From time to time, employers call our office wondering what to do about an employee who previously was able to perform their job and now has a questionable ability to do so – but who has not requested an accommodation.  The protections of the ADA are typically triggered by the employee’s request for an accommodation.  However, from time to time, it can become apparent that an employee’s physical or mental well-being prevents them from fulfilling their job functions or creates a risk for themselves or others.

In the fall, the Sixth Circuit Court of Appeals, which covers Ohio, waded into the murky waters of the appropriate way to manage an employee who appeared to be mentally unfit for their job.  In Monroe v. Consumers Energy, Case No. 16-10079 (6th Cir. Oct. 19, 2017), the employee had worked for the Michigan gas company for 13 years, when supervisors noticed increasingly paranoid behaviors and complaints including a plethora of complaints that co-workers had installed recording devices on her cell phone, and in her cubicle, car, and home; being followed by her supervisor; and that tracking devices were installed in her keys and her car.  The employee even went as far as filing a police report against co-workers she believed had installed a surveillance device in her home.  The employer investigated the various complaints, and found them all to be without merit.  As part of the investigation, the employee also admitted to human resources that she was unable to focus at work.  The employee was then found crying at work by various individuals.

The company placed the employee on paid sick leave and sent her for a neuropsychological evaluation to determine if she was mentally able to perform the essential functions of her job.  The independent physician determined the employee would be able to perform her job, but only after engaging in at least 12 counseling sessions obtain coping skills.  The employee refused to attend counseling, but was permitted to remain on paid sick leave. Some months later, the employee requested to come back to work and claimed she was much improved despite not having engaged in the counseling.

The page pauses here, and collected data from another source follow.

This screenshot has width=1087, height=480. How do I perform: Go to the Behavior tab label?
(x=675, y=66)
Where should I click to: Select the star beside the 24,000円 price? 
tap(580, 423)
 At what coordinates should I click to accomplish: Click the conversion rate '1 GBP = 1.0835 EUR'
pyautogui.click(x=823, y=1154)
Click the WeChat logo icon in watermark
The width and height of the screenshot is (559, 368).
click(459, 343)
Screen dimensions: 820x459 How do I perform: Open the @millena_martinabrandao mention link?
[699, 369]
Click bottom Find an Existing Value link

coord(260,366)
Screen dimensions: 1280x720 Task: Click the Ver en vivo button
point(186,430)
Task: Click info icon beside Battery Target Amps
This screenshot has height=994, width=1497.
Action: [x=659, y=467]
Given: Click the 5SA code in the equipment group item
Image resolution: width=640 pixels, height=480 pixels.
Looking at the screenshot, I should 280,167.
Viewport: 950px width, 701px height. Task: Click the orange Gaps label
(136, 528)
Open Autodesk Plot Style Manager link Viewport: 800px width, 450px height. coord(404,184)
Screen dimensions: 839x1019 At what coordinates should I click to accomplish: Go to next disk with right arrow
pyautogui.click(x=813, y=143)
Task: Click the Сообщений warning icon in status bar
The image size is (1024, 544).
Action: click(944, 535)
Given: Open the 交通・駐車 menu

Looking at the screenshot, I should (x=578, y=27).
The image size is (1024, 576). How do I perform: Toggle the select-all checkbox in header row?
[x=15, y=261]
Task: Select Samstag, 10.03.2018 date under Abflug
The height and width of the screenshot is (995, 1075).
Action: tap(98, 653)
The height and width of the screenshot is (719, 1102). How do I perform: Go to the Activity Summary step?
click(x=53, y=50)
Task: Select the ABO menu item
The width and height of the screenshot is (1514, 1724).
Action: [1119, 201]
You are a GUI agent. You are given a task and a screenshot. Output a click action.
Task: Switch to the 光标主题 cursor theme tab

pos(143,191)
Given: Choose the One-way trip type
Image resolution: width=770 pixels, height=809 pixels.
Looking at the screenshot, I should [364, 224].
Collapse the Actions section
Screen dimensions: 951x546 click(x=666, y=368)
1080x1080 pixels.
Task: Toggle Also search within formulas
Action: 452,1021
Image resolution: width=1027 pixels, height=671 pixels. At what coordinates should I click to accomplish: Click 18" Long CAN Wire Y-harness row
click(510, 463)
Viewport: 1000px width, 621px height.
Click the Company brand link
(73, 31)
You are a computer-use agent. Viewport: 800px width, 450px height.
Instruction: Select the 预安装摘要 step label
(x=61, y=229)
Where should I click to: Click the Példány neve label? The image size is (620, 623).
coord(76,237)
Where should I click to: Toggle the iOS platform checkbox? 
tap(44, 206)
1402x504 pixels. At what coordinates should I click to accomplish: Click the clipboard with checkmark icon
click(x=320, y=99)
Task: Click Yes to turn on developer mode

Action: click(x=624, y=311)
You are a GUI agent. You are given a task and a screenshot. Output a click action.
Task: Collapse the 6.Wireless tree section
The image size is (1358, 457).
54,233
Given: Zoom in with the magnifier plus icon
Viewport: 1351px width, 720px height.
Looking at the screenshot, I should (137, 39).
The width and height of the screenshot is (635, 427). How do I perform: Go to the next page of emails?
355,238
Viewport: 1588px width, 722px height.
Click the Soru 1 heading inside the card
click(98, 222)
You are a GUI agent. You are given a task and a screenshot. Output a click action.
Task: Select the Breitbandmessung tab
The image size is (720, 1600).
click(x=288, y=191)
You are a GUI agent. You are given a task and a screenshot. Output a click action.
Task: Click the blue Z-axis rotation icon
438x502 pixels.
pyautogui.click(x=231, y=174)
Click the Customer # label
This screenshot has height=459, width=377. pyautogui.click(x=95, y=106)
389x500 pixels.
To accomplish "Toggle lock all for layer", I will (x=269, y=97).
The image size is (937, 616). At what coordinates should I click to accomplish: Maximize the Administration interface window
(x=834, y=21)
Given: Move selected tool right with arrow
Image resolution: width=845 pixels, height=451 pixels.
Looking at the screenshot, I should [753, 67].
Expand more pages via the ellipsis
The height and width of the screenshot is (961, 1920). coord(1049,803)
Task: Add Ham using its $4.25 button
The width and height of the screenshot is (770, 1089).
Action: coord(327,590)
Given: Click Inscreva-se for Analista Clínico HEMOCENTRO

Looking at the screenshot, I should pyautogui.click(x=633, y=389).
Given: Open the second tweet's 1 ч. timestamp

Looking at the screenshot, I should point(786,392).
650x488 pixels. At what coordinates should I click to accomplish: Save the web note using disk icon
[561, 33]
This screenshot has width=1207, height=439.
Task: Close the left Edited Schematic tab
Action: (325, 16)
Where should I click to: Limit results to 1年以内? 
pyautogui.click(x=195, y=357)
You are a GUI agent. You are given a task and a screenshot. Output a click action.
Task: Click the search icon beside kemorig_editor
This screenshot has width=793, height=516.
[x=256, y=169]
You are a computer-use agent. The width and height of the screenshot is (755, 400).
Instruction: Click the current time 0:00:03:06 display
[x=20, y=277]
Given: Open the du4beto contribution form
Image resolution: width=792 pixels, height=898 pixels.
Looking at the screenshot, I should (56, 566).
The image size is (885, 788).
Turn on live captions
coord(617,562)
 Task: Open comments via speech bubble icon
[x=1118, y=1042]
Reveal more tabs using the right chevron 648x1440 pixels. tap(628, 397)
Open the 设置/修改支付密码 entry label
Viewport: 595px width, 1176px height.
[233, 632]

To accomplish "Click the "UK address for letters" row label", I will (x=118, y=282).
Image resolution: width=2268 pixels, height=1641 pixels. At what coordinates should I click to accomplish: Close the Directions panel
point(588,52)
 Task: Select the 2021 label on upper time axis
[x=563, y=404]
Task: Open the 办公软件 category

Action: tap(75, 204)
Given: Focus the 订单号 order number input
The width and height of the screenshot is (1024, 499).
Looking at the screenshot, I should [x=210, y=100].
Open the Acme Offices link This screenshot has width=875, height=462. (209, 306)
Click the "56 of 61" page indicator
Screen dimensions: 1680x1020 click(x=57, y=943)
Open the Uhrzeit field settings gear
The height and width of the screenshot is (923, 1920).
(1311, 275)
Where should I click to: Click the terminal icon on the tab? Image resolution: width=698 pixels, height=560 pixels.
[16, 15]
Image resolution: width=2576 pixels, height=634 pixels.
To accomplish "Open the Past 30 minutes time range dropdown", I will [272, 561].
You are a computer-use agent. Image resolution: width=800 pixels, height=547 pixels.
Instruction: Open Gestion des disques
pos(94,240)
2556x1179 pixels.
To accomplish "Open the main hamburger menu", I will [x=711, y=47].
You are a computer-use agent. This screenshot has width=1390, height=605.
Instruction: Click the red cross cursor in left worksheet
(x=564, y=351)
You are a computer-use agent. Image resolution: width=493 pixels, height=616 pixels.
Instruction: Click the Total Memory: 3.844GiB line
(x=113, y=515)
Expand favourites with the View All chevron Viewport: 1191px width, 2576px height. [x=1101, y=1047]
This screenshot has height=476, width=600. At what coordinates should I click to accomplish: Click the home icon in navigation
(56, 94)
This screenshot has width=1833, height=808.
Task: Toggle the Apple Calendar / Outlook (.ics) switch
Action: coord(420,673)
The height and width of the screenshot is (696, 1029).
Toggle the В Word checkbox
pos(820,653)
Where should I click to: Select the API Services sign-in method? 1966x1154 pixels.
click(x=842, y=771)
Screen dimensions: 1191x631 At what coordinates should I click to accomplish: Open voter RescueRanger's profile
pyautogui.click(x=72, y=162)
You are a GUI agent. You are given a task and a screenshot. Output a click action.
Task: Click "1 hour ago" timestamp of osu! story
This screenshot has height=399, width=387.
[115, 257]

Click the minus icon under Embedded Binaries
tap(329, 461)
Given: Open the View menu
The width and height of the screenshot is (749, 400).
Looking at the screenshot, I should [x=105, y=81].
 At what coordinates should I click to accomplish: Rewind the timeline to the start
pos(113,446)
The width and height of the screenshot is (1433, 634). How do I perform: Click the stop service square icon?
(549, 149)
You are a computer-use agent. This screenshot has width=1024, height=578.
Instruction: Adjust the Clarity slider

The employer sent her for reevaluation with the same physician, who agreed she was improved, but opined she still needed counseling before she could return to work.  The employee filed a charge with the EEOC, claiming disability discrimination.  The charge was found to be without merit.  The employee then engaged in counseling and returned to work – now nearly 2 years after she was initially placed on leave.

Shortly after returning to work, the employee filed a lawsuit against the employer claiming it violated the ADA.  The employee did not claim she was disabled, but rather that the employer regarded her as disabled and discriminated against her because of a perceived disability.  The trial court entered summary judgment in favor of the employer.  The employee then appealed to the Court of Appeals.

The Court of Appeals upheld prior rulings related to an employer’s right to seek the opinion of a doctor, even through examination, when it has reason to believe the employee is not able to perform their job functions.  The Court held that simply requiring an employee to undergo such an examination is not proof in itself that the employer regards the employee as having a disability.  The Court upheld the lower court’s order in favor of the employer, finding the company’s actions reasonable and lawful.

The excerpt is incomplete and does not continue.